Hoje, no Brasil, a lógica que prevalece nas organizações públicas prestadoras
de serviços, em especial da saúde, não é do atendimento da satisfação das demandas
da sua clientela, mas dos próprios funcionários, dos interesses burocráticos, que
perpassam as organizações públicas. Isto ainda é consequência do autoritarismo, do
descompromisso com a coisa pública, onde não atender nada significa, porque as
classes subalternas não têm direitos, mas apenas o dever de submissão. O direito é
apenas das classes privilegiadas de ganharem mais, mesmo que isso não reverta
para a população. Isto não é privilégio apenas da saúde, mas do setor social, no seu
conjunto.
Nesse contexto, acreditamos que mudar a prática dos serviços públicos não
implica apenas racionalizar através do planejamento da ação e do controle, mas do
envolvimento, do compromisso dos membros da organização com seus objetivos.

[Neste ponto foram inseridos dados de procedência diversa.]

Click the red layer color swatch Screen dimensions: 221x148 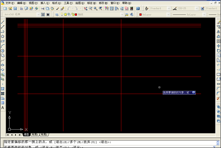[76, 14]
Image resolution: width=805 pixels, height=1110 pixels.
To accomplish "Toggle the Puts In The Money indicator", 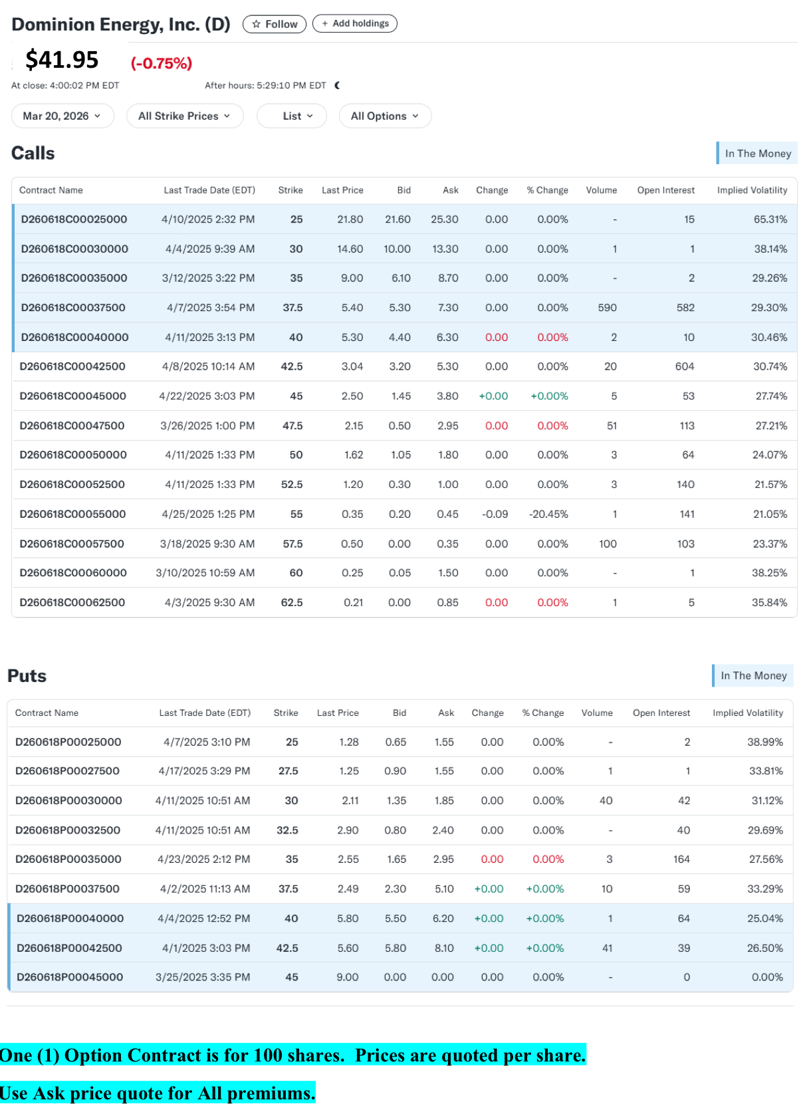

O discurso das chamadas classes médias sobre a questão social, a produção
de serviços, passa, mais, pela inexistência de recursos do que pela busca de
mecanismos que de fato mudem a prática dos serviços. Não podemos negar que há
experiências importantes, mas pouco se fez para entender o que elas significam e os
fatores determinantes do seu êxito.
Com o SUDS, a reorientação dos serviços de saúde teria uma possibilidade
concreta para tirar o setor público da marginalidade. No entanto, os interesses
dominantes do setor privado ainda estão fortes e articulados com as instituições
públicas responsáveis pelos recursos de saúde. Contudo, isto não se modifica como
um passe de mágica, pois instituição do tamanho e da significação do Inamps não
muda sua prática apenas pela vontade dos burocratas progressistas, no dizer de
Campos (1988), no poder. Isso não se resolve, apenas, com o discurso dos
planejadores, mas com medidas concretas, com o controle dos recursos pelos órgãos
comprometidos com a saúde da população, e com a mudança das práticas dos
serviços.
Os responsáveis em implementar estas novas propostas ainda permanecem
no discurso, sem conseguir oferecer serviços eficazes, que, inclusive, coloquem a
população como aliada. O movimento até hoje realizado em prol de uma nova política
foi por melhores salários. SUDS significou ganhar mais para mudar.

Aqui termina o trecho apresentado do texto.